What’s her life actually like? Her school and friends. What are the names or looks of any of her teachers? It’s like dredging, trying to pull these thoughts out of his brain. Does she have friends? Memory. It’s like having dropped his keys in the pasture.
MELANIE
The job is quick, an hour or two, each barn stall rigged to electronically read the ear chip of each cow and dispense feed with the correct antibiotic or hormone. All she has to do is attach the milkers, and those vacuum on automatically when she brings them close enough to the teats. Then there is the consistent chug of the milk machines, and the chewing, and the comforting way the cows lean on the metal rails in their stalls so that their sides touch. She works her way between two of their great boney asses and lays her cheek on a back.

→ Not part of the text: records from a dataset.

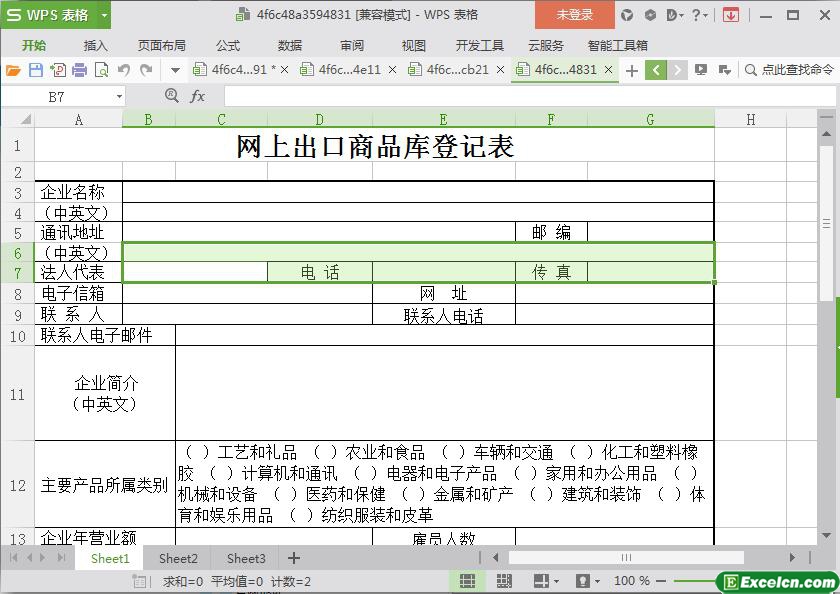840x594 pixels.
Task: Click the Print icon in toolbar
Action: click(x=79, y=70)
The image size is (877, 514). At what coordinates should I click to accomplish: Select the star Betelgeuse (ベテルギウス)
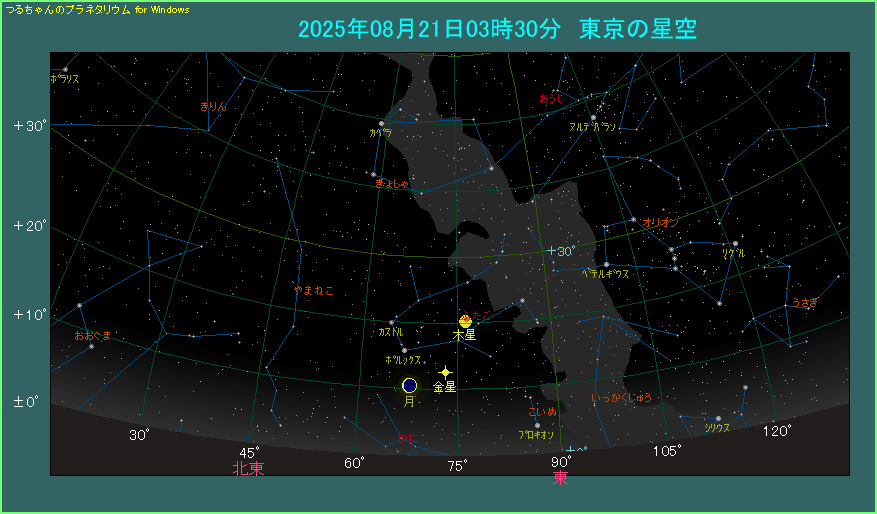606,265
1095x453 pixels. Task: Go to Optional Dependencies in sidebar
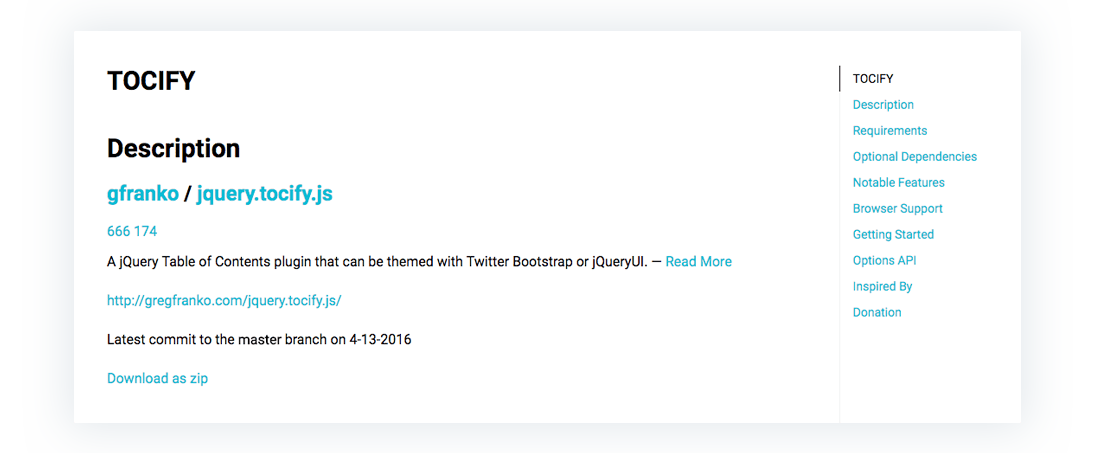[915, 156]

“Hey, cow.” Her jaw’s tender, and the cow hot and full of pulse. The hair she has left falls into her face. She closes her eyes and rubs her hand over the cow’s short hide. Her fingers are soft from napping in the bath all day, and small tan hairs stick to her fingertips. One of her first memories is of cows. In it she is standing with her back against her father’s legs and looking up at big, wet, bovine noses. Their pink tongues lick their own pink nostrils. Could it have been this farm? She can’t think of a time when her father had driven her anywhere, or taken her on any sort of trip. Maybe, and this thought is a shock, she’s lived here before? But no, there’s only the one memory.

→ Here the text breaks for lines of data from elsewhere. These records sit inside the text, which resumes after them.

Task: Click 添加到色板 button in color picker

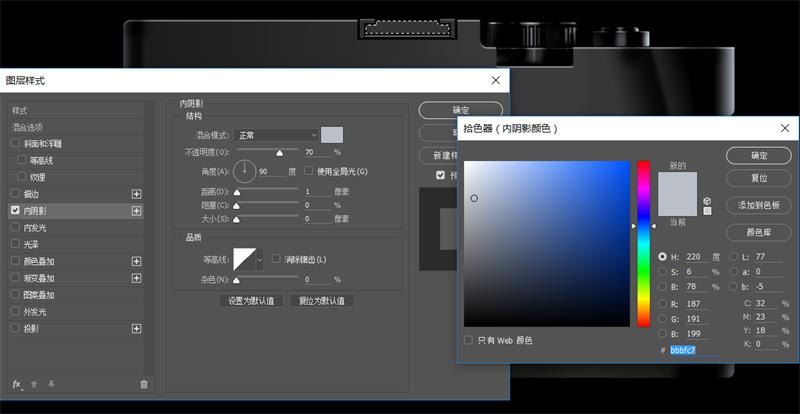Action: (759, 204)
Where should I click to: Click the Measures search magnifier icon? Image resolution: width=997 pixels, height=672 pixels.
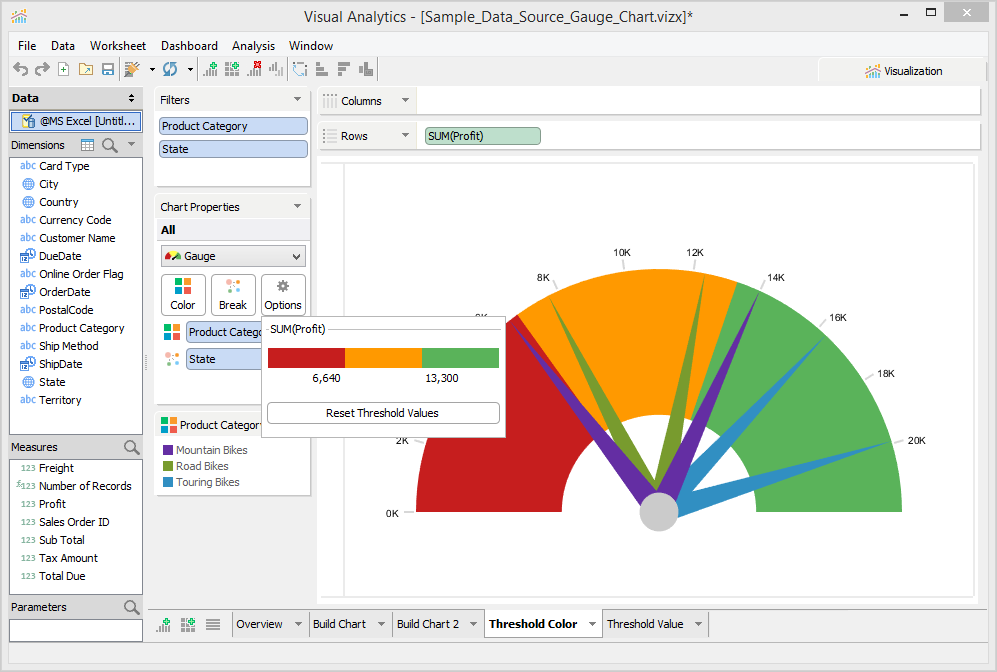click(131, 447)
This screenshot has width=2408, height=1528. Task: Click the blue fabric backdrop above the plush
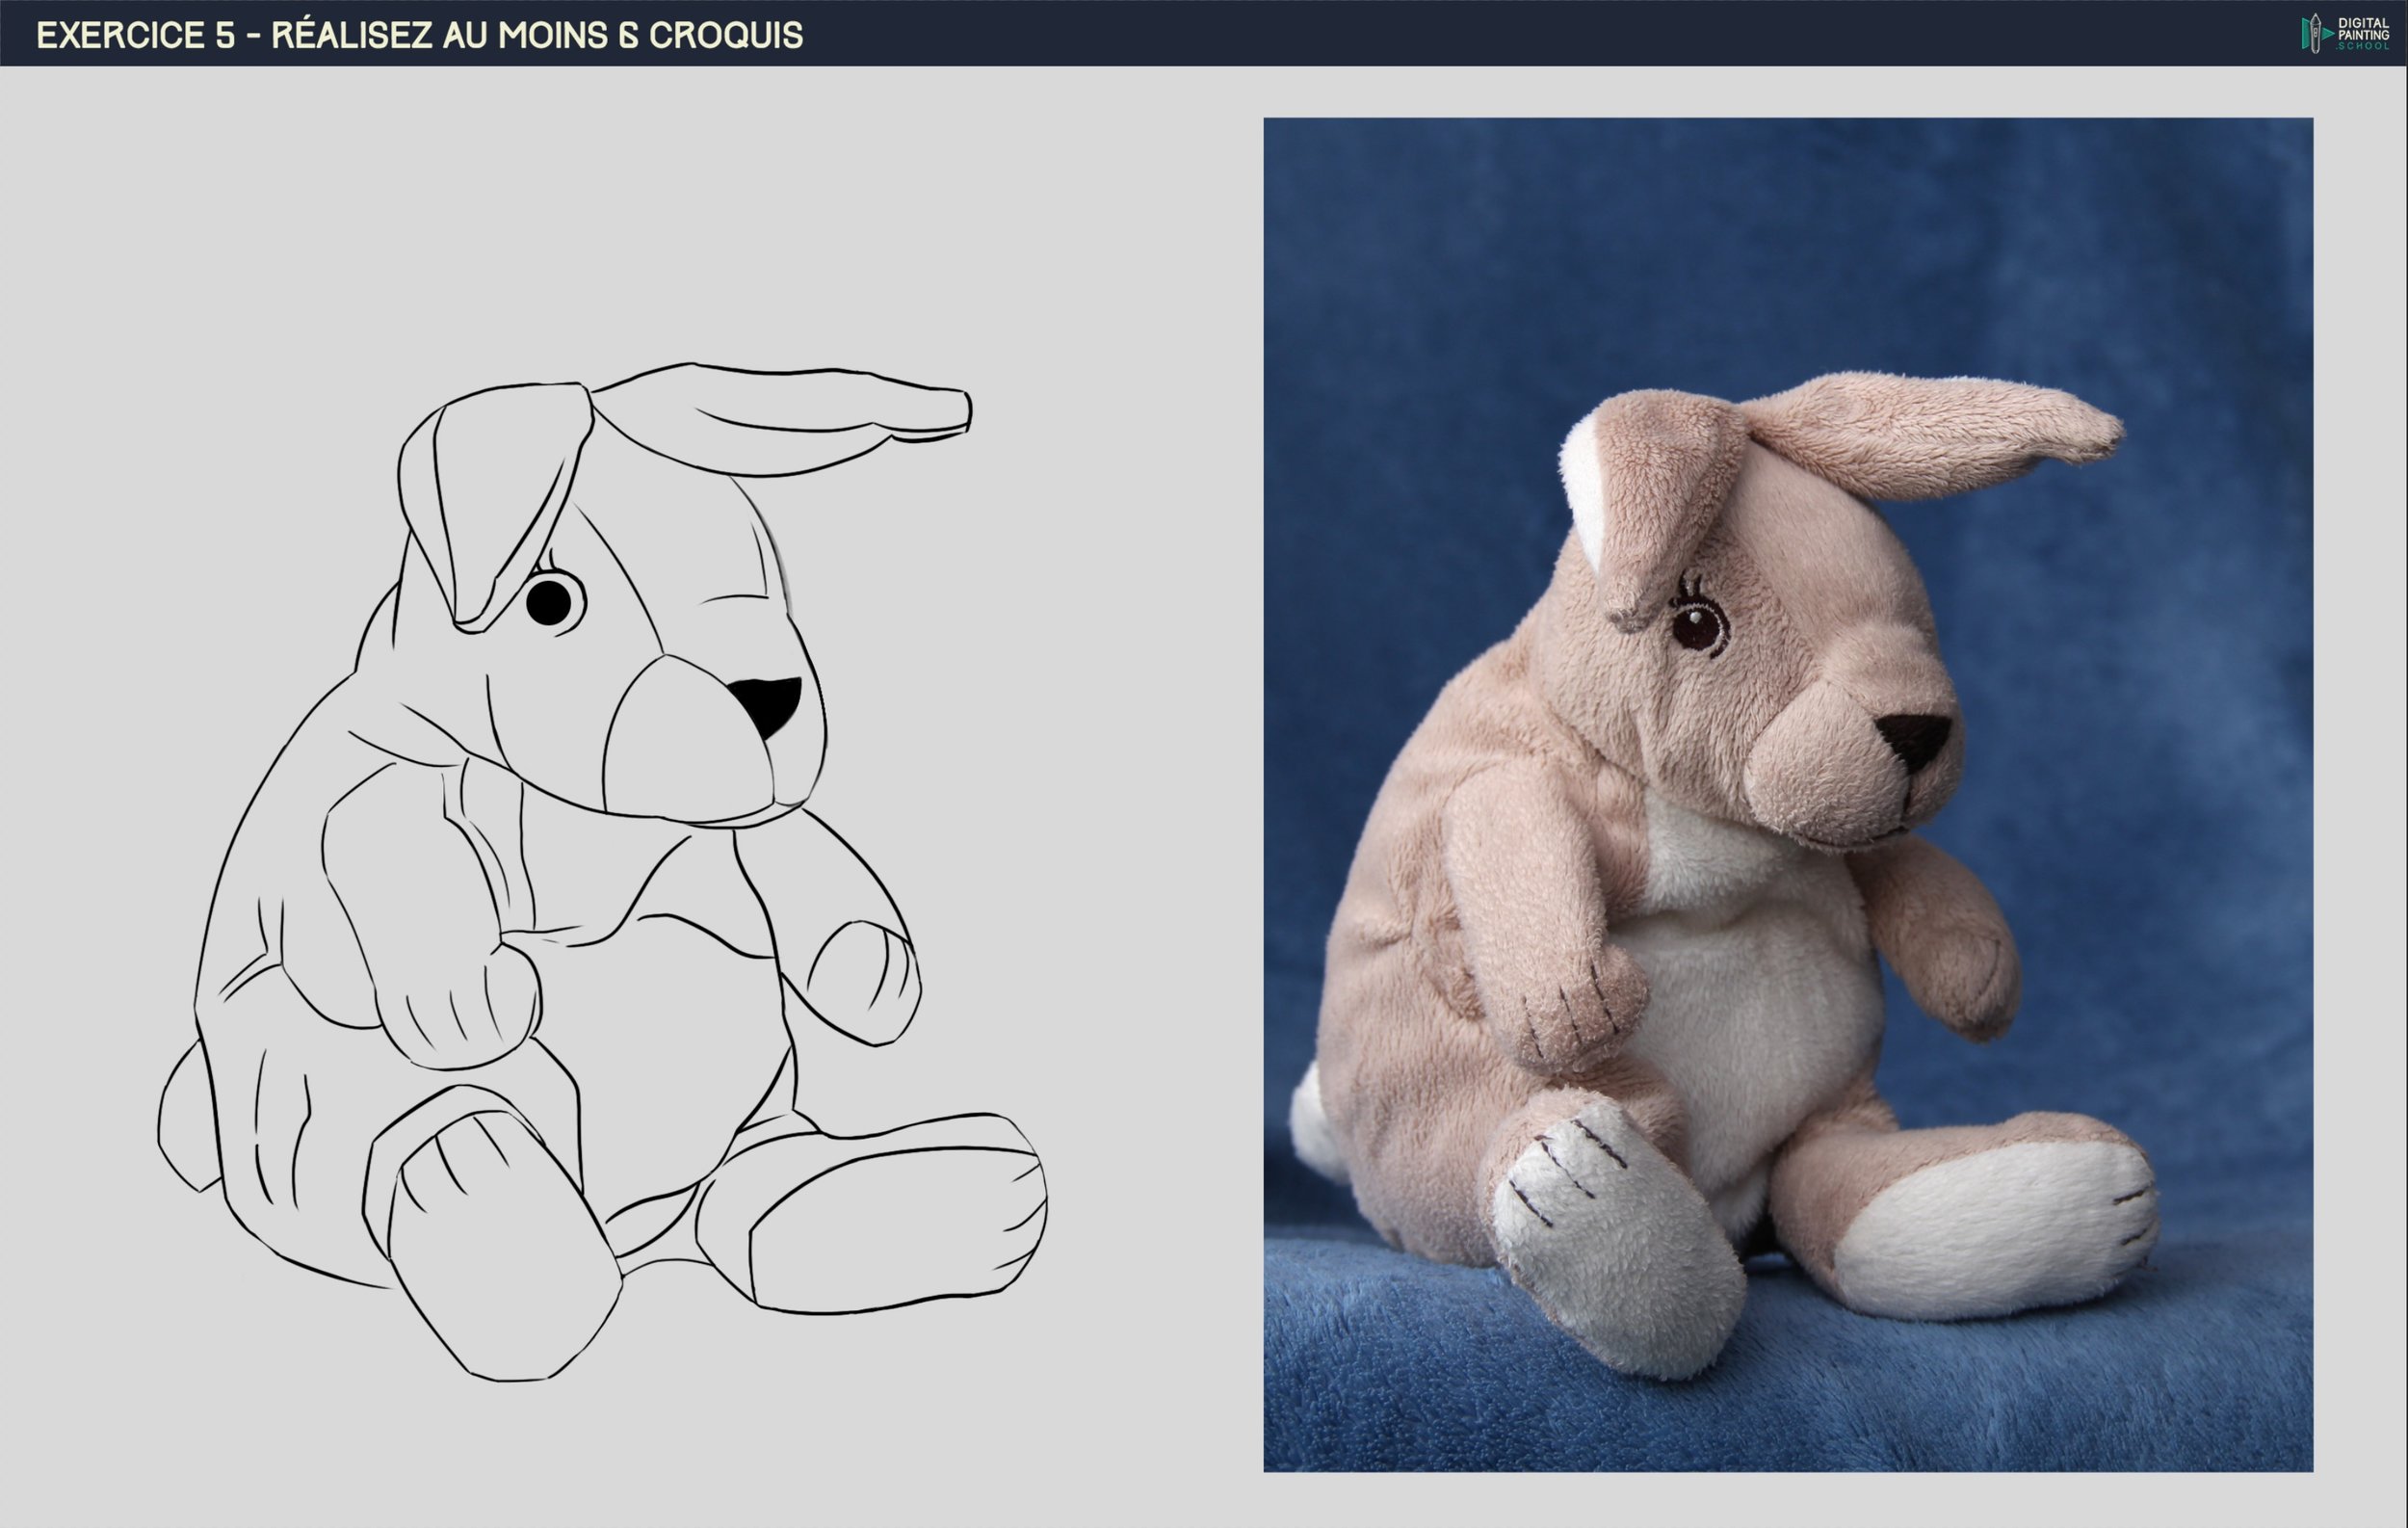pos(1780,240)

Everything else takes place in the city. The same city where Candice, her bestie, still gets to live and spend her school year reading fortunes at lunch hour and inventing quizzes for boys — Circle Five: cupcake, banana, melon, left, right, hand, feet, puppies, dinosaur, neon, black, kiss, sex. They never know how to answer, boys. She rubs her nose on the heifer. The warmth of the cow radiates through its hair against her lower lip. She cozies up and kisses it.
She and Candice spent all of grade seven lunching in the art room around the Ouija board. The mood of the art room — with its batik and dusty papier mâché — wasn’t voodoo enough for the board, but the point wasn’t exactly Ouija anyway, the point was the boys they hung out with around the board, so they forgave the lack of spook. The room, at least, was private.
Melanie’s hand, partly covered by Rowan’s, moved with the dial.
“B. J. You know what that means.” Candice buffed her nails on her jeans and the boys laughed. “Blow job?”
She hadn’t. She let go of the dial and tugged the back of her pants. They were too loose to hold properly to her hips, but the smaller size at the store had left two inches of ankle bone visible.